__Task brief__:
Your answer should consist only of the lines below from the one with "Focus the Fund Institution Name input field" through the one with "Task: Tap the 24.5°C temperature readout", copied exactly.

__Given data__:
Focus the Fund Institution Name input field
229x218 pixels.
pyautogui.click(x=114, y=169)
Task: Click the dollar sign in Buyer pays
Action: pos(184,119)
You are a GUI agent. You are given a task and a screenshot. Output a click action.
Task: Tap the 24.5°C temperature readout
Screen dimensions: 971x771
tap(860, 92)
...
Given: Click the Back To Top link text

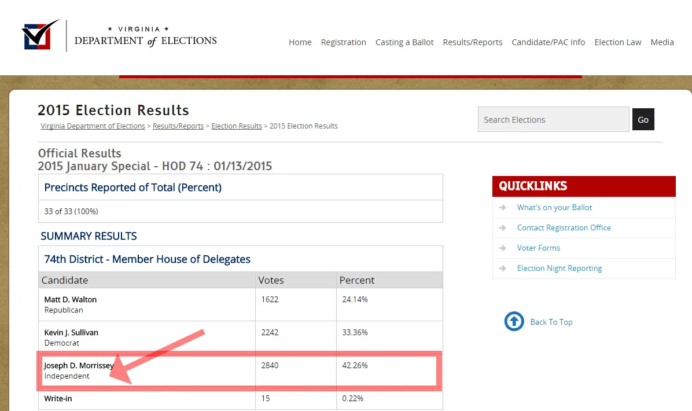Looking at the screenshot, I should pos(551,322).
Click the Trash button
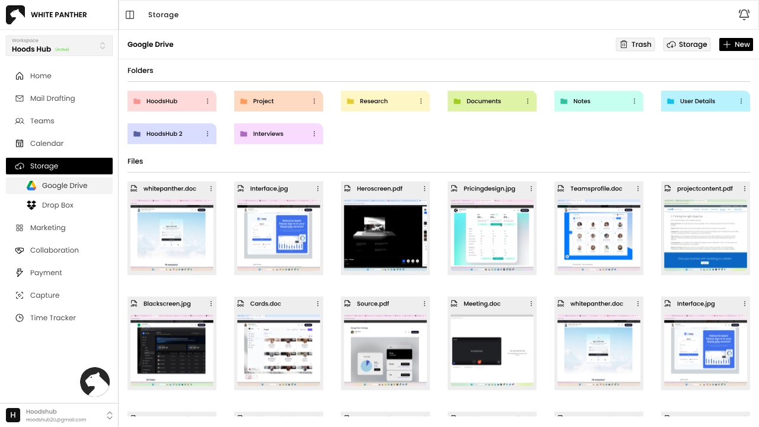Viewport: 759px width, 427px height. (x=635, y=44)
--
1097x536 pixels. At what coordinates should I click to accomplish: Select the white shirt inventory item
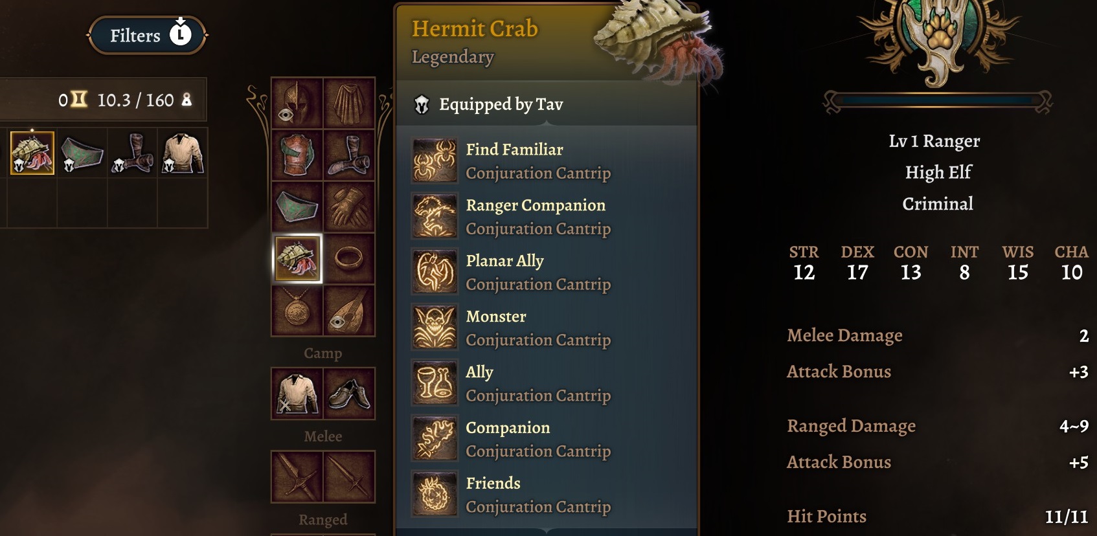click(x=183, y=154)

__Solution to this problem__:
Focus the Fund Institution Name input field
229x218 pixels.
pyautogui.click(x=114, y=169)
Task: Click the dollar sign in Buyer pays
Action: pos(184,119)
You are a GUI agent. You are given a task and a screenshot. Output a click action.
Task: Tap the 24.5°C temperature readout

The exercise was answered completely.